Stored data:
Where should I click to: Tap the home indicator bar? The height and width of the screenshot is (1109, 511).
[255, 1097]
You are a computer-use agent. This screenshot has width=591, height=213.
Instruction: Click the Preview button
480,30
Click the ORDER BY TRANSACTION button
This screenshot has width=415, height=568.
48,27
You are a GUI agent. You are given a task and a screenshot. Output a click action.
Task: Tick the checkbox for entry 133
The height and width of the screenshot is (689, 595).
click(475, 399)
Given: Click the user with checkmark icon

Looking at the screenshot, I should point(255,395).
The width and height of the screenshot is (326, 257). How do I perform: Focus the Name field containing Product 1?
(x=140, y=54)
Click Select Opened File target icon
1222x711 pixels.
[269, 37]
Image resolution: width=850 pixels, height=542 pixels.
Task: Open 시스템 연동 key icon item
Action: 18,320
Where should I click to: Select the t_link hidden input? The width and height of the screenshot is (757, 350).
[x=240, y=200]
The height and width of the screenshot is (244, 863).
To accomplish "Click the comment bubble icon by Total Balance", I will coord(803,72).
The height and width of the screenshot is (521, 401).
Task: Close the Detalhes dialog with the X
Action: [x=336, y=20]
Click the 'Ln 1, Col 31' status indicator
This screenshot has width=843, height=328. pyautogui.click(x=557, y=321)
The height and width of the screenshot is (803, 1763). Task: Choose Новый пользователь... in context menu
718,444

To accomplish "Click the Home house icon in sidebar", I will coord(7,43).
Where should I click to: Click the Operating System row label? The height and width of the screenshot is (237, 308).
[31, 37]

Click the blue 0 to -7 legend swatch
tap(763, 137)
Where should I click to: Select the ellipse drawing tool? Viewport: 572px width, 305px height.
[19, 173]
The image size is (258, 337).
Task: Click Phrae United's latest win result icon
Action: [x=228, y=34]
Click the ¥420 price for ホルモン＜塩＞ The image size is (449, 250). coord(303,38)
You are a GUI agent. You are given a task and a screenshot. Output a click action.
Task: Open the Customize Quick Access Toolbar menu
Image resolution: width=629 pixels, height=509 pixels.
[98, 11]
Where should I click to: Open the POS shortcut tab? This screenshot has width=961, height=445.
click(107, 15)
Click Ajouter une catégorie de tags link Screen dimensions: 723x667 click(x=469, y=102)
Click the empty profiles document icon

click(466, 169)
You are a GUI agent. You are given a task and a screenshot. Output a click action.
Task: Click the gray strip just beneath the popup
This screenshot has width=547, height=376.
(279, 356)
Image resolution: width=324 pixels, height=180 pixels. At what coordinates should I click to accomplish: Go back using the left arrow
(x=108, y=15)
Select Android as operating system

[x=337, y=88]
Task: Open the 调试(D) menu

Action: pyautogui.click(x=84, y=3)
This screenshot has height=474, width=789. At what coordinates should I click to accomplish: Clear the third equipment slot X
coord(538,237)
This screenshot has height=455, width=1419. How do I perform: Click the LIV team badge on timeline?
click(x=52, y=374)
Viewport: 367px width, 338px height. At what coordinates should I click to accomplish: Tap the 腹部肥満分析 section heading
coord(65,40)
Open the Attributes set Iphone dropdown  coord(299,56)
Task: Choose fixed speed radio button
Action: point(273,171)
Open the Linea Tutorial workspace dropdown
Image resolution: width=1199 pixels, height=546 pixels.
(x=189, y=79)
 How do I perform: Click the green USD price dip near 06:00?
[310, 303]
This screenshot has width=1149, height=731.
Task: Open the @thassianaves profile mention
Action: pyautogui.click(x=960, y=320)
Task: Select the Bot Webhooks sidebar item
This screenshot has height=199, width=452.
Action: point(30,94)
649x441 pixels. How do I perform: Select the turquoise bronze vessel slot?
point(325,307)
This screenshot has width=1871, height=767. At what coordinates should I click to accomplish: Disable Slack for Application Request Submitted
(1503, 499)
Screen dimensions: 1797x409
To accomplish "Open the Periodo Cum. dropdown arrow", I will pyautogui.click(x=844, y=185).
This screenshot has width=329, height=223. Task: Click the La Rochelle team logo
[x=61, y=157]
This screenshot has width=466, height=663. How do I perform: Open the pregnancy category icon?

• **EXERCISE PROMPT**: Line by line, please copy the records above exactly.

• **RESULT OF THIS TASK**:
Where should I click to: Tap the home indicator bar? The height and width of the screenshot is (1109, 511).
[255, 1097]
You are a computer-use agent. This screenshot has width=591, height=213.
Instruction: Click the Preview button
480,30
Click the ORDER BY TRANSACTION button
This screenshot has width=415, height=568.
48,27
You are a GUI agent. You are given a task and a screenshot. Output a click action.
Task: Tick the checkbox for entry 133
The height and width of the screenshot is (689, 595).
click(475, 399)
Given: Click the user with checkmark icon

Looking at the screenshot, I should point(255,395).
The width and height of the screenshot is (326, 257). How do I perform: Focus the Name field containing Product 1?
(x=140, y=54)
Click Select Opened File target icon
1222x711 pixels.
[269, 37]
Image resolution: width=850 pixels, height=542 pixels.
Task: Open 시스템 연동 key icon item
Action: 18,320
Where should I click to: Select the t_link hidden input? The width and height of the screenshot is (757, 350).
[x=240, y=200]
The height and width of the screenshot is (244, 863).
To accomplish "Click the comment bubble icon by Total Balance", I will coord(803,72).
The height and width of the screenshot is (521, 401).
Task: Close the Detalhes dialog with the X
Action: [x=336, y=20]
Click the 'Ln 1, Col 31' status indicator
This screenshot has width=843, height=328. pyautogui.click(x=557, y=321)
The height and width of the screenshot is (803, 1763). Task: Choose Новый пользователь... in context menu
718,444

To accomplish "Click the Home house icon in sidebar", I will coord(7,43).
Where should I click to: Click the Operating System row label? The height and width of the screenshot is (237, 308).
[31, 37]

Click the blue 0 to -7 legend swatch
tap(763, 137)
Where should I click to: Select the ellipse drawing tool? Viewport: 572px width, 305px height.
[19, 173]
The image size is (258, 337).
Task: Click Phrae United's latest win result icon
Action: [x=228, y=34]
Click the ¥420 price for ホルモン＜塩＞ The image size is (449, 250). coord(303,38)
You are a GUI agent. You are given a task and a screenshot. Output a click action.
Task: Open the Customize Quick Access Toolbar menu
Image resolution: width=629 pixels, height=509 pixels.
[98, 11]
Where should I click to: Open the POS shortcut tab? This screenshot has width=961, height=445.
click(107, 15)
Click Ajouter une catégorie de tags link Screen dimensions: 723x667 click(x=469, y=102)
Click the empty profiles document icon

click(466, 169)
You are a GUI agent. You are given a task and a screenshot. Output a click action.
Task: Click the gray strip just beneath the popup
This screenshot has width=547, height=376.
(279, 356)
Image resolution: width=324 pixels, height=180 pixels. At what coordinates should I click to accomplish: Go back using the left arrow
(x=108, y=15)
Select Android as operating system

[x=337, y=88]
Task: Open the 调试(D) menu

Action: pyautogui.click(x=84, y=3)
This screenshot has height=474, width=789. At what coordinates should I click to accomplish: Clear the third equipment slot X
coord(538,237)
This screenshot has height=455, width=1419. How do I perform: Click the LIV team badge on timeline?
click(x=52, y=374)
Viewport: 367px width, 338px height. At what coordinates should I click to accomplish: Tap the 腹部肥満分析 section heading
coord(65,40)
Open the Attributes set Iphone dropdown  coord(299,56)
Task: Choose fixed speed radio button
Action: point(273,171)
Open the Linea Tutorial workspace dropdown
Image resolution: width=1199 pixels, height=546 pixels.
(x=189, y=79)
 How do I perform: Click the green USD price dip near 06:00?
[310, 303]
This screenshot has width=1149, height=731.
Task: Open the @thassianaves profile mention
Action: pyautogui.click(x=960, y=320)
Task: Select the Bot Webhooks sidebar item
This screenshot has height=199, width=452.
Action: point(30,94)
649x441 pixels. How do I perform: Select the turquoise bronze vessel slot?
point(325,307)
This screenshot has width=1871, height=767. At what coordinates should I click to accomplish: Disable Slack for Application Request Submitted
(1503, 499)
Screen dimensions: 1797x409
To accomplish "Open the Periodo Cum. dropdown arrow", I will pyautogui.click(x=844, y=185).
This screenshot has width=329, height=223. Task: Click the La Rochelle team logo
[x=61, y=157]
This screenshot has width=466, height=663. How do I perform: Open the pregnancy category icon?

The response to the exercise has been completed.